Claudio Medaglia ha attraversato il ‘900 con il sorriso sulle labbra grazie a un mestiere difficile e non sempre riconosciuto, che l’ha reso uno dei vignettisti italiani più visti e apprezzati, senza che il successo nel settore dell’arte “seria” l’abbia mai realmente appagato. Nonostante le mostre e le sue continue sperimentazioni. Ed è in questo contesto che nascono i “ricciarelli” (sua anche la denominazione), complessissime e quasi ipnotiche composizioni a china. Labirinti virtuosistici di cui Medaglia fu inventore e assertore, come ha scritto in un ironico autoritratto: per creare un genere essendo insofferente a seguirne altri.
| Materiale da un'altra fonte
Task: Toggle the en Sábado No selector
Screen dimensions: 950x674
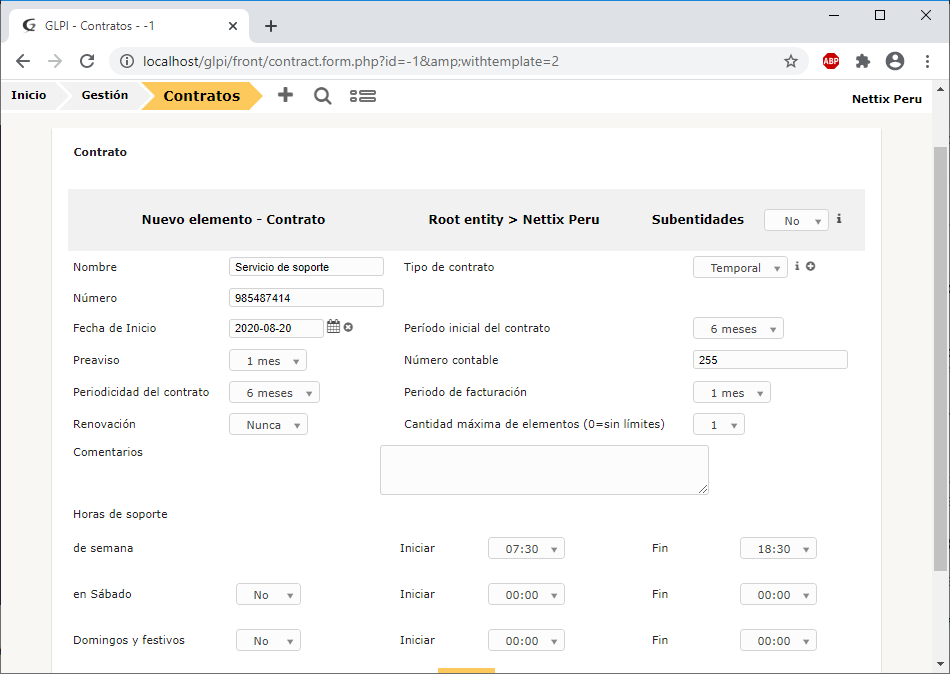Action: (268, 595)
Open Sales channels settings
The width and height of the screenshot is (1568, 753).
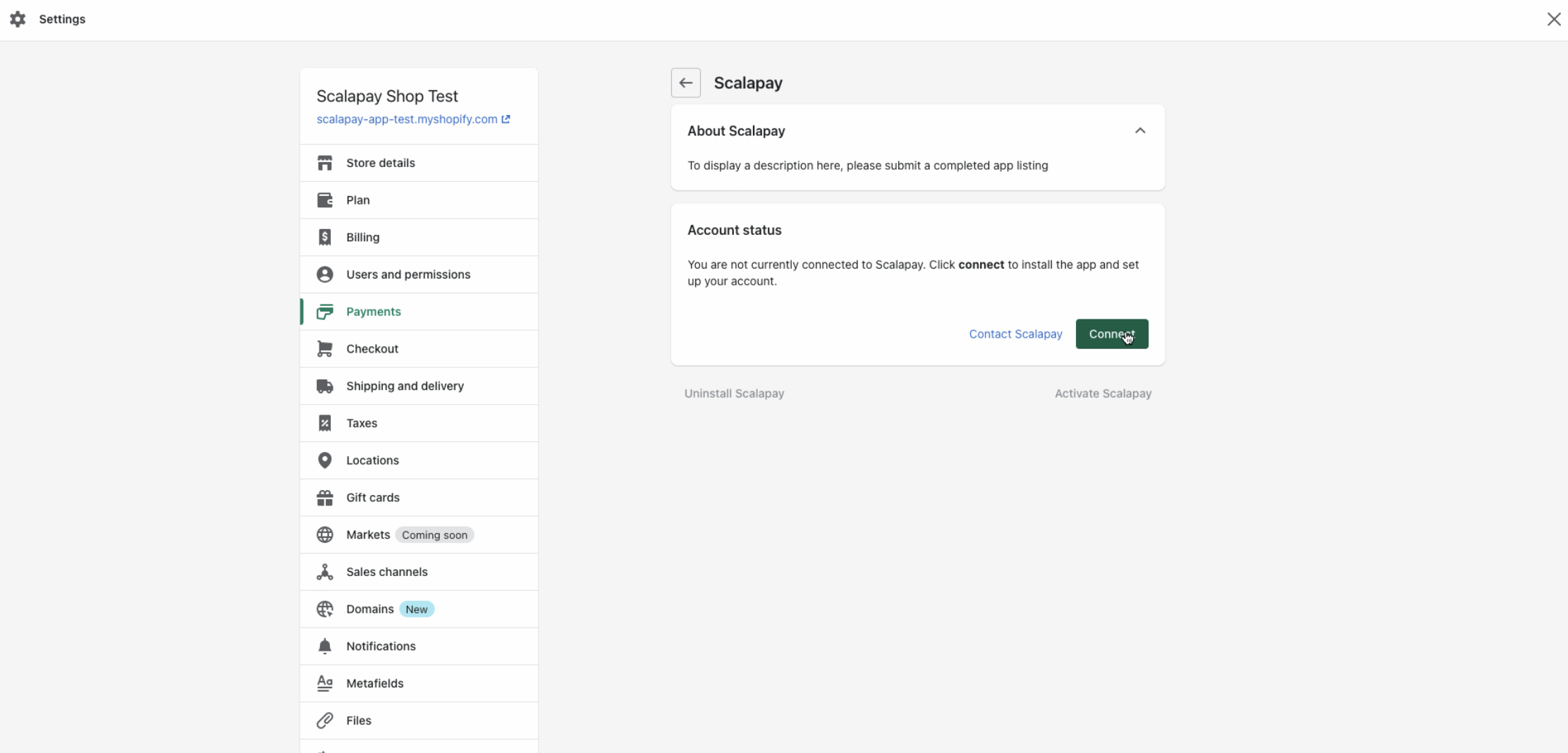pos(386,572)
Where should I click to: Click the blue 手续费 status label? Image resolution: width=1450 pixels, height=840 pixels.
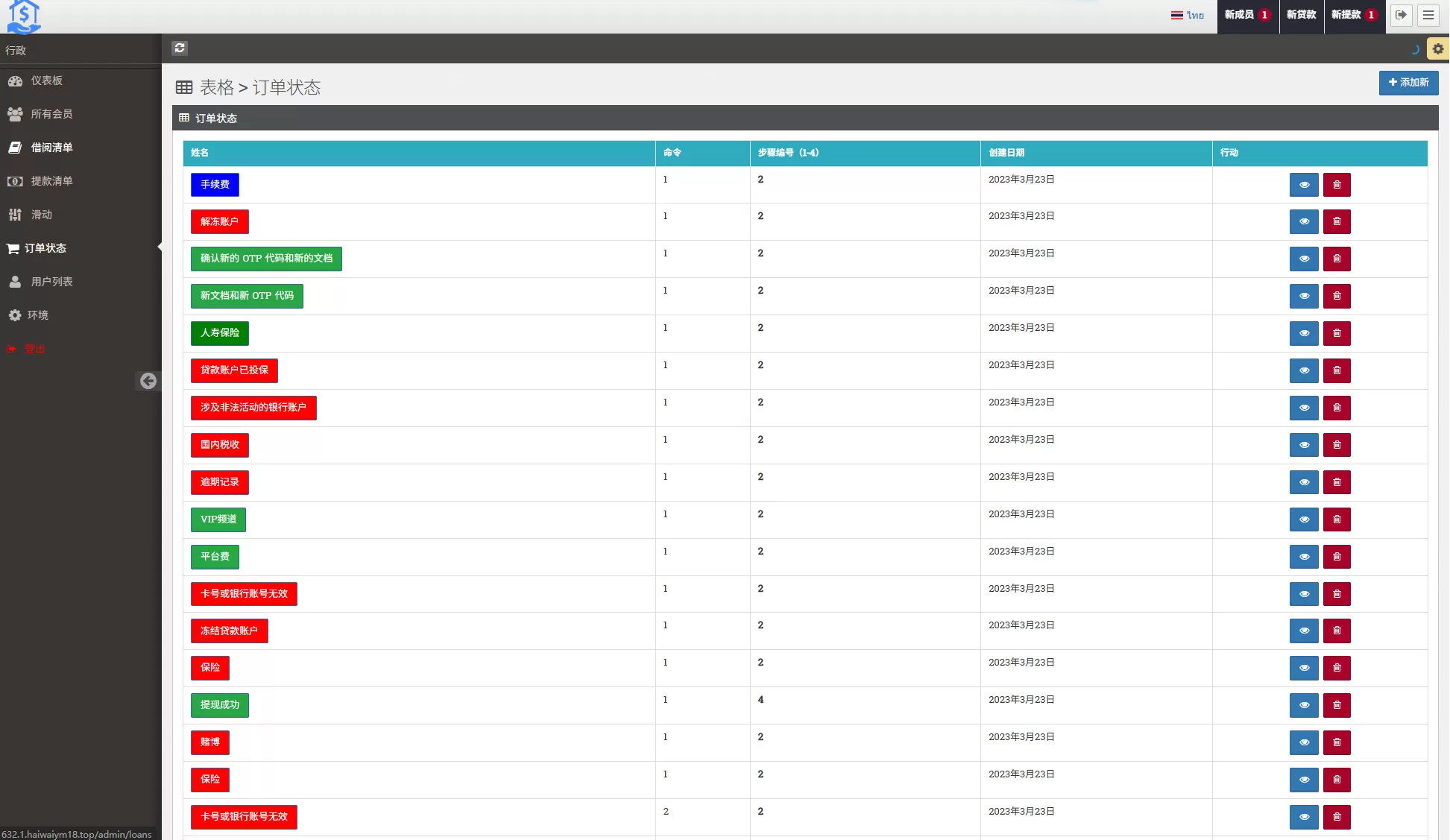point(215,185)
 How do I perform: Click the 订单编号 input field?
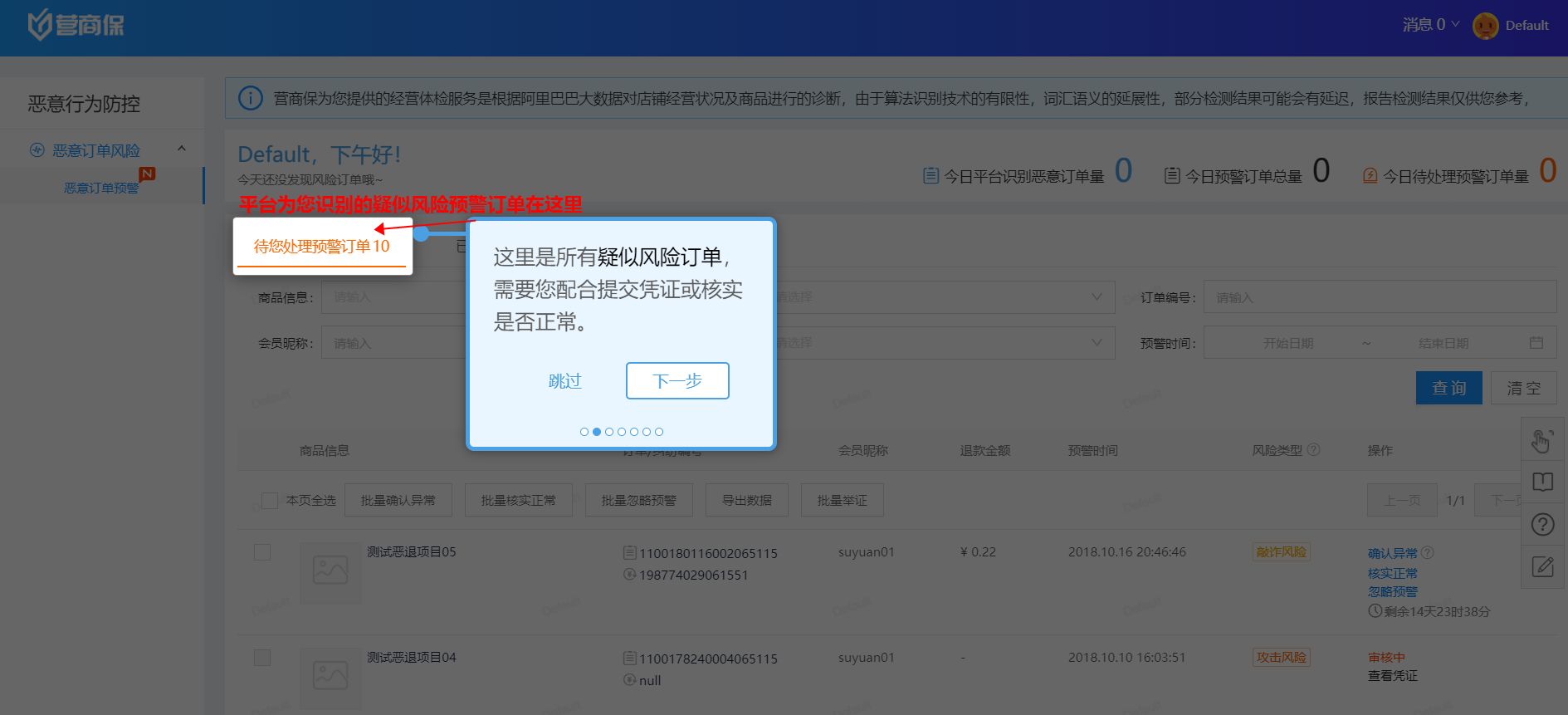[x=1379, y=297]
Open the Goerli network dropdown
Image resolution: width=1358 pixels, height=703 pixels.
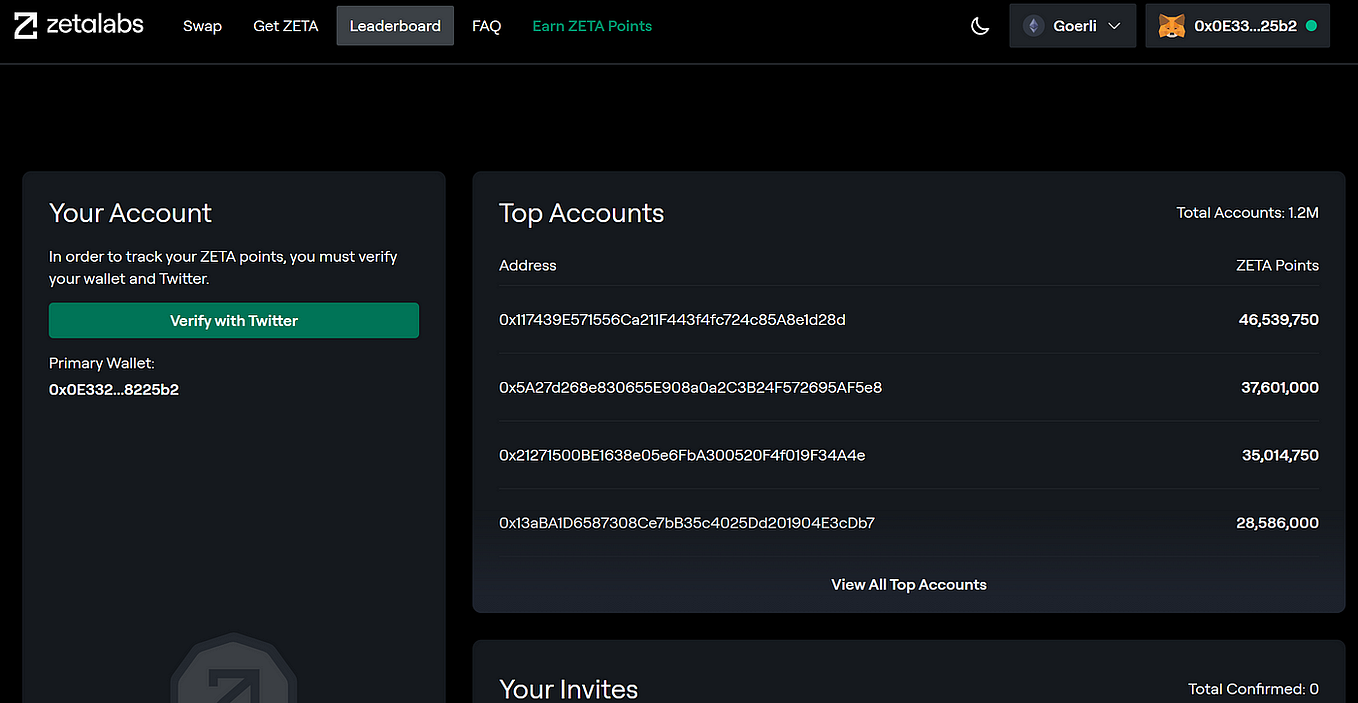pos(1072,25)
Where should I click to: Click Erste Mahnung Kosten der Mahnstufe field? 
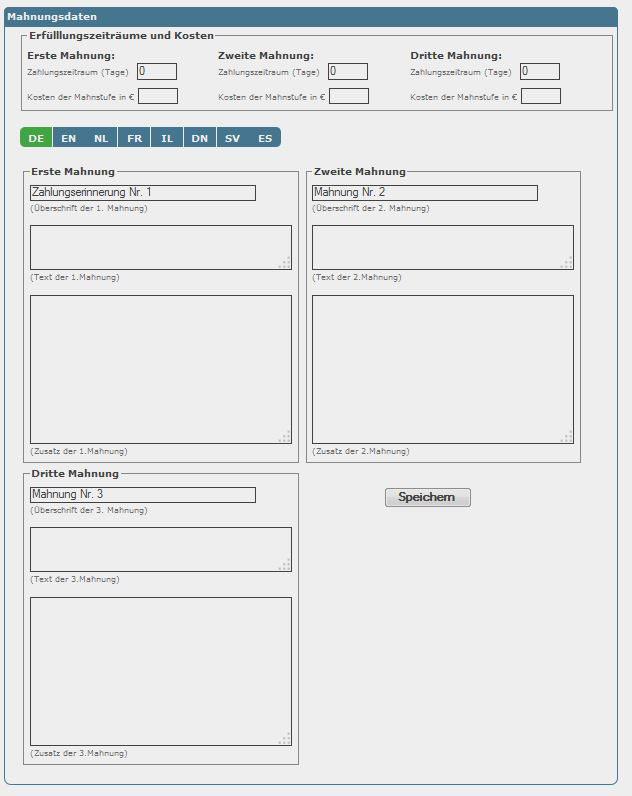[158, 96]
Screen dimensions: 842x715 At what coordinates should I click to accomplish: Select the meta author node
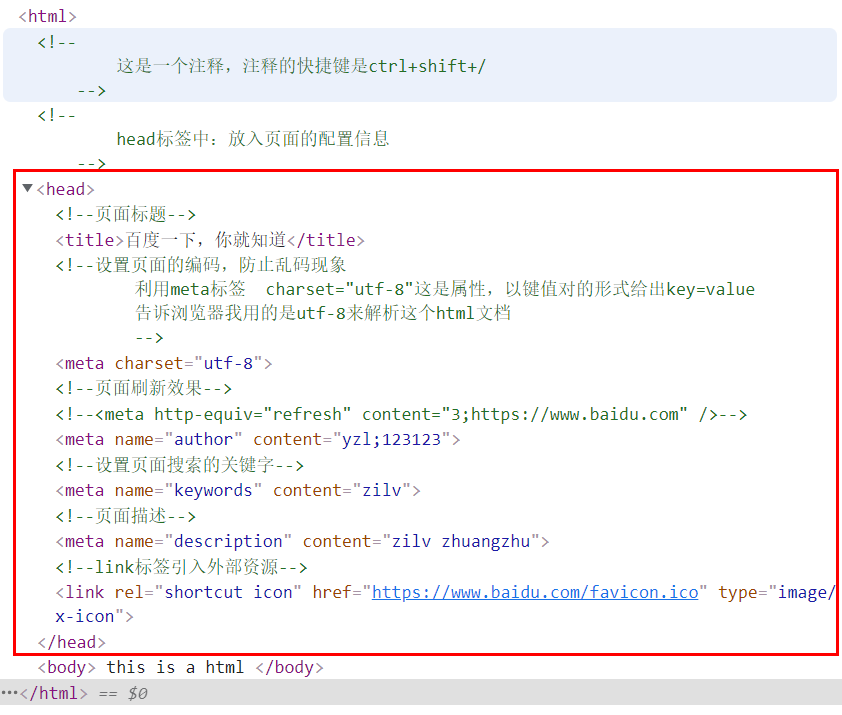[x=258, y=439]
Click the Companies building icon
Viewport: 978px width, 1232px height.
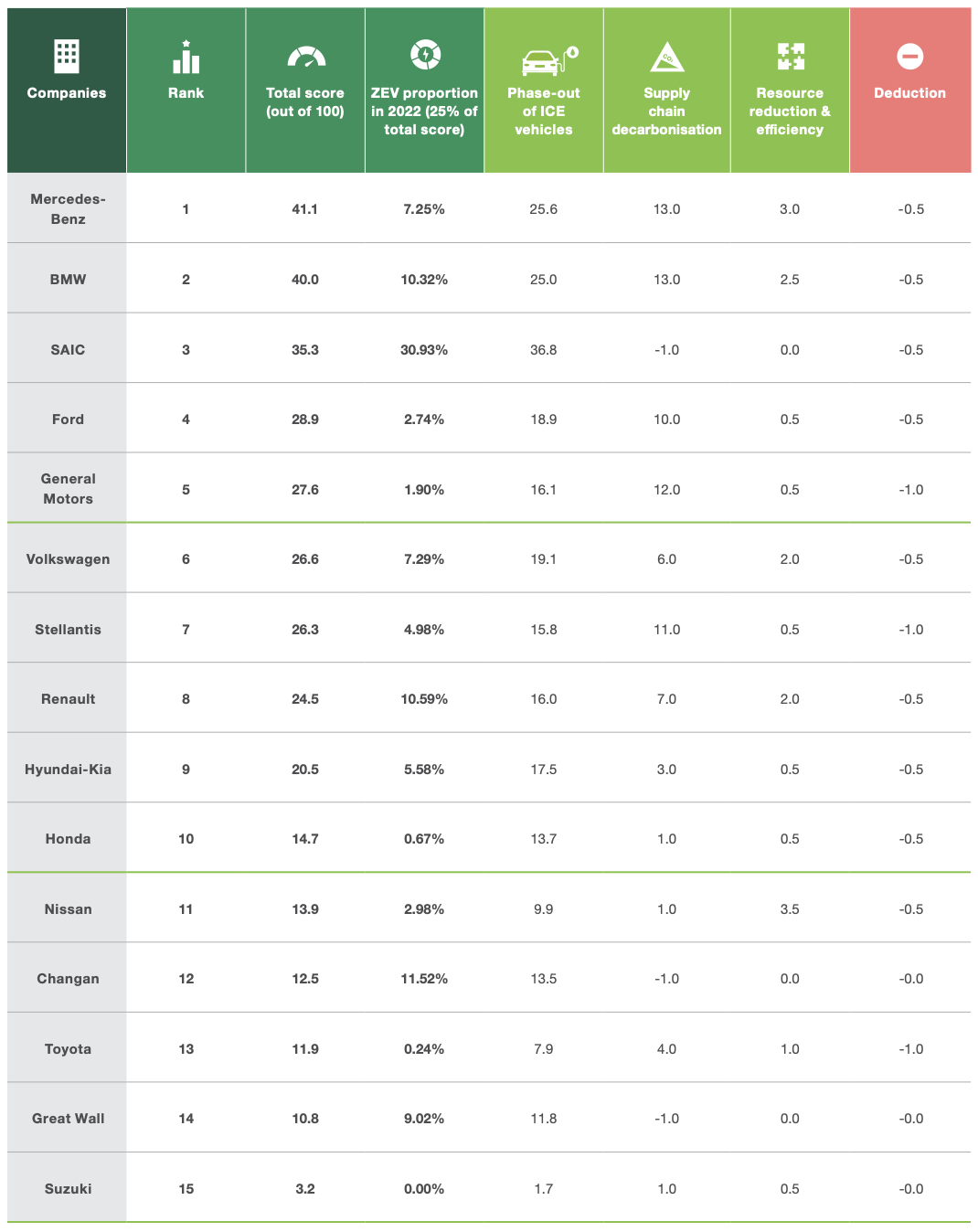67,57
Dalla rotazione dalla china nascono così i chiaroscuri e da i chiaroscuri, ritratti e volti. Ma anche paesaggi misteriosi. Un piccolo tesoro riservato a pochi cultori, che ricorda la tecnica di un altro mago della biro come Mauro Gottardo. Un piccolo tesoro, che ci piaceva estrarre dalla memoria per poterlo mostrare al mondo.
Claudio Medaglia (Roma, 1919 – Roma, 1997), attivo sin dai primi anni ’30, fu collaboratore de “Il Travaso “e del “il Giornalino” lavorando per anni anche per “la Settimana Enigmistica”.
Dopo la guerra si getta nell’impegno politico collaborando con le testate del Pci e della FGCI (Pattuglia, Gioventù Comunista, l’Unità). Ma il suo estremismo e la sua fede politica, ancora una volta, finirà per danneggiarlo. Morirà solo e dimenticato dalla critica ufficiale a Roma, la città nella quale aveva lavorato, lottato, sognato.